__EXTRACTED MATERIAL__.
* * * * * * *

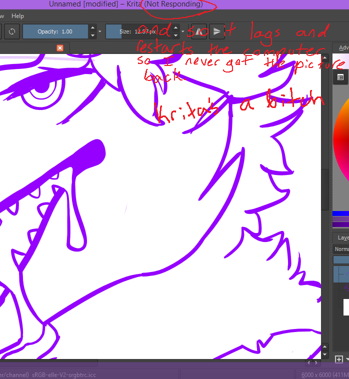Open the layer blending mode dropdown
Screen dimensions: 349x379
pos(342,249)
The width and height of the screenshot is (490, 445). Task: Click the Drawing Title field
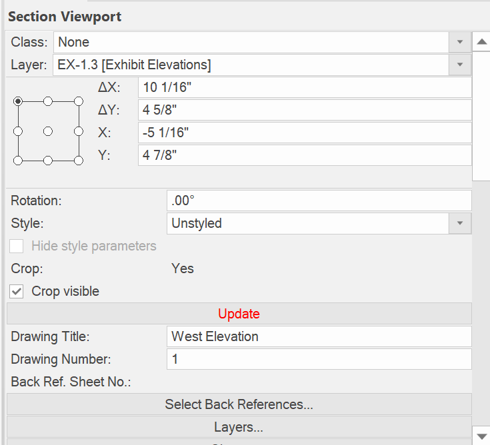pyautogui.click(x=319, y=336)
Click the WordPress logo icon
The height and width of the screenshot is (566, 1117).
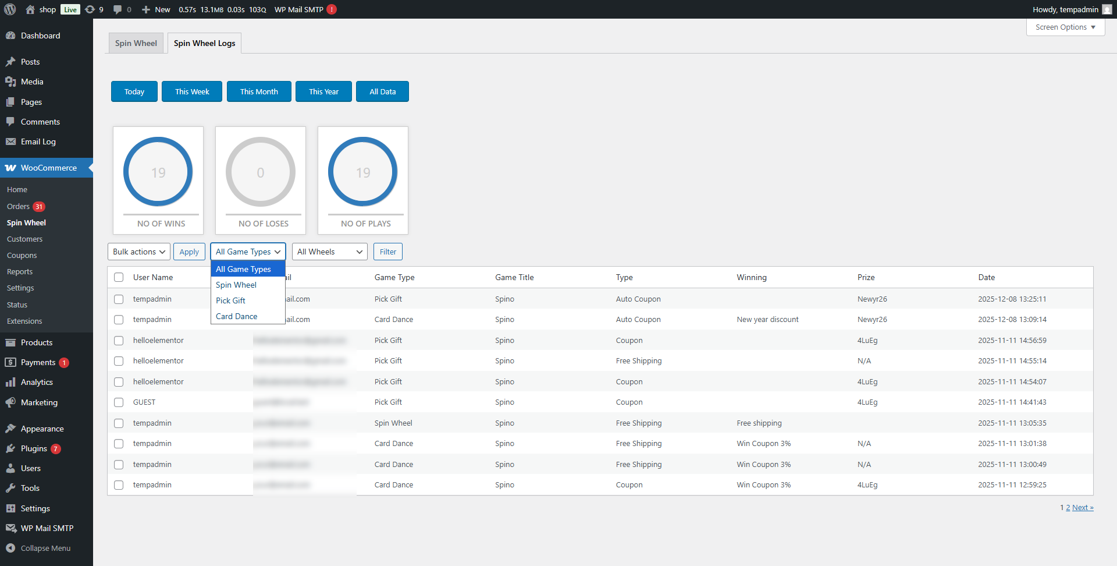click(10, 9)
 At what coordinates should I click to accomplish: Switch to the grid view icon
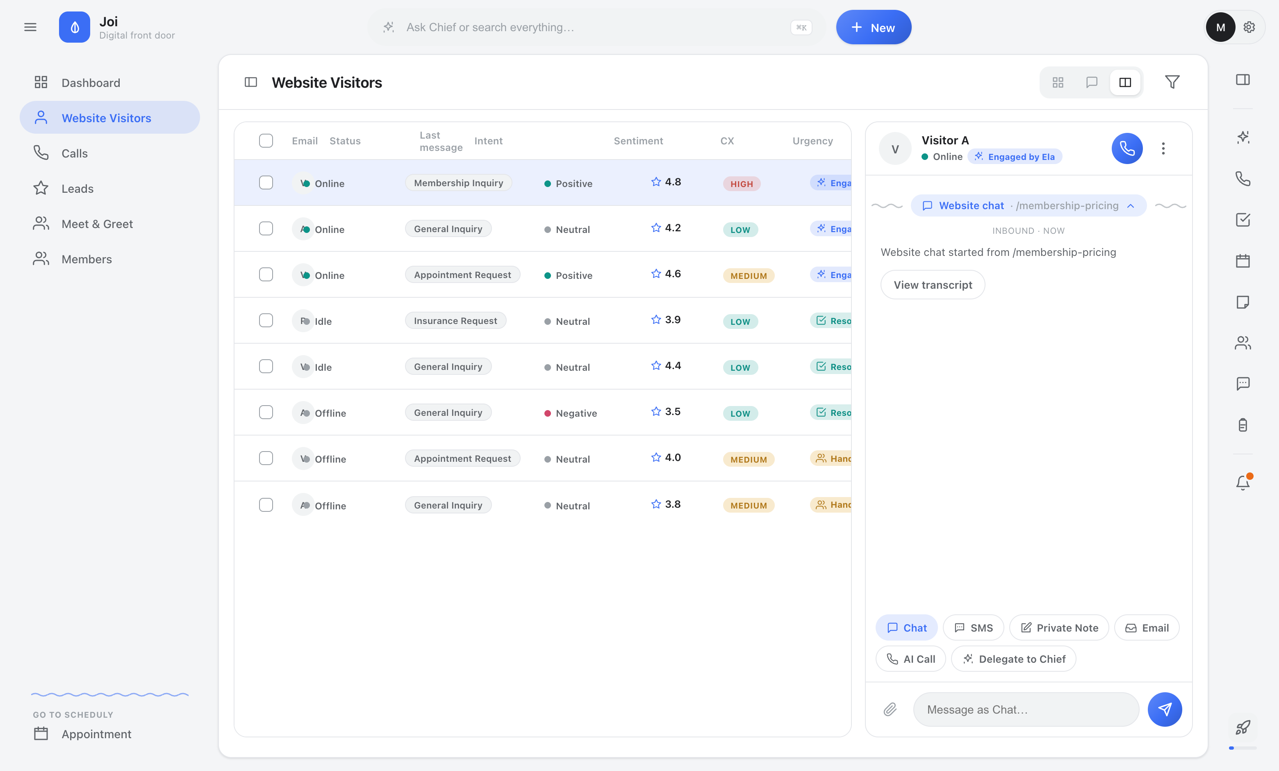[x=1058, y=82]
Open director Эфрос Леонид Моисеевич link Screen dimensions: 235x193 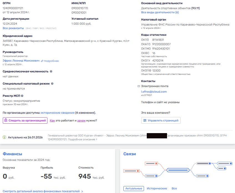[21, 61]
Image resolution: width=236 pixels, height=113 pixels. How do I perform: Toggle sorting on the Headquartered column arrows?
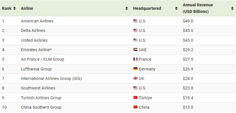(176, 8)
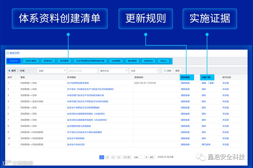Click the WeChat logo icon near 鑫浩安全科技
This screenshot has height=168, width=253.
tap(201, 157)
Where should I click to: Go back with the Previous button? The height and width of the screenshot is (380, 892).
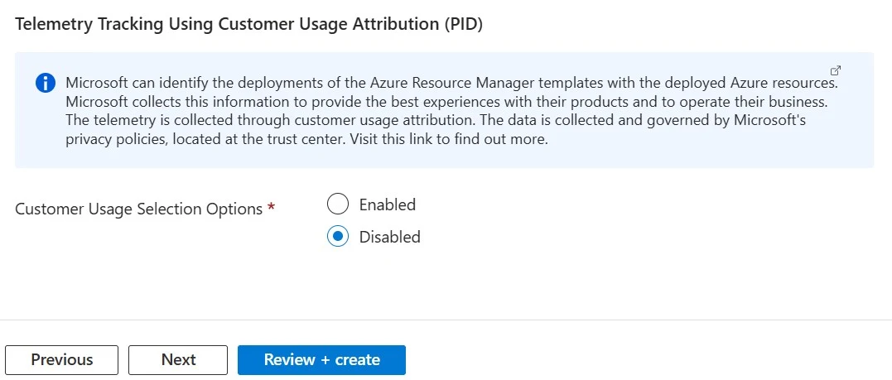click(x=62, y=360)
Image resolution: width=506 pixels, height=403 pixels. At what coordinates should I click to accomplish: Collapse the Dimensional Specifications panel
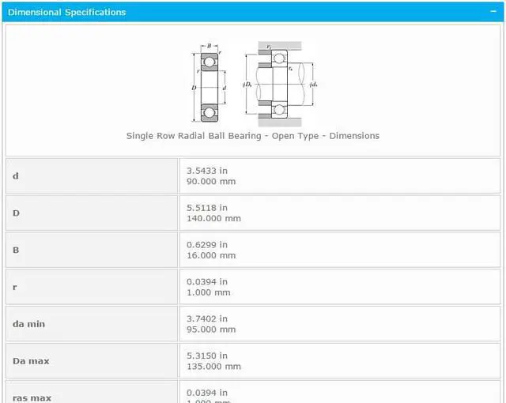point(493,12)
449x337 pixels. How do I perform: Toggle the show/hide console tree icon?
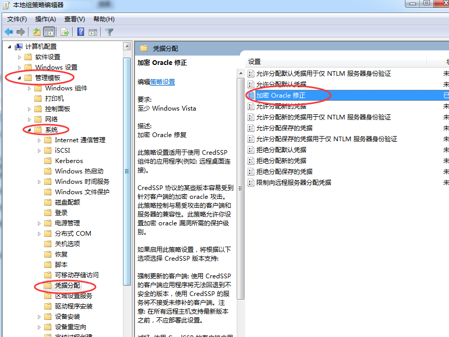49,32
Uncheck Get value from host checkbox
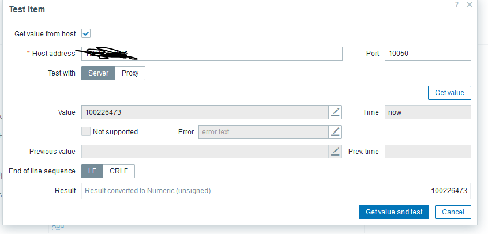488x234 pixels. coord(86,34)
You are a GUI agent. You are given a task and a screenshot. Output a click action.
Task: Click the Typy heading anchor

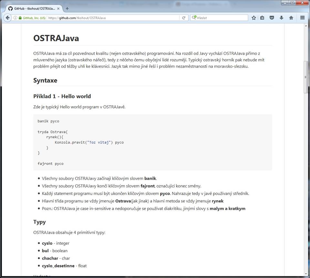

* * * * * * *

__EXERCISE DETAILS__. Repeat only the lines from the one with "Uncheck Get value from host checkbox" through the end of the data, both included and exactly as written. Pictures stay out of the copy.

__WRITTEN RESPONSE__.
Uncheck Get value from host checkbox
488x234 pixels. coord(86,34)
You are a GUI agent. You are given a task and a screenshot. Output a click action.
Task: Click the Typy heading anchor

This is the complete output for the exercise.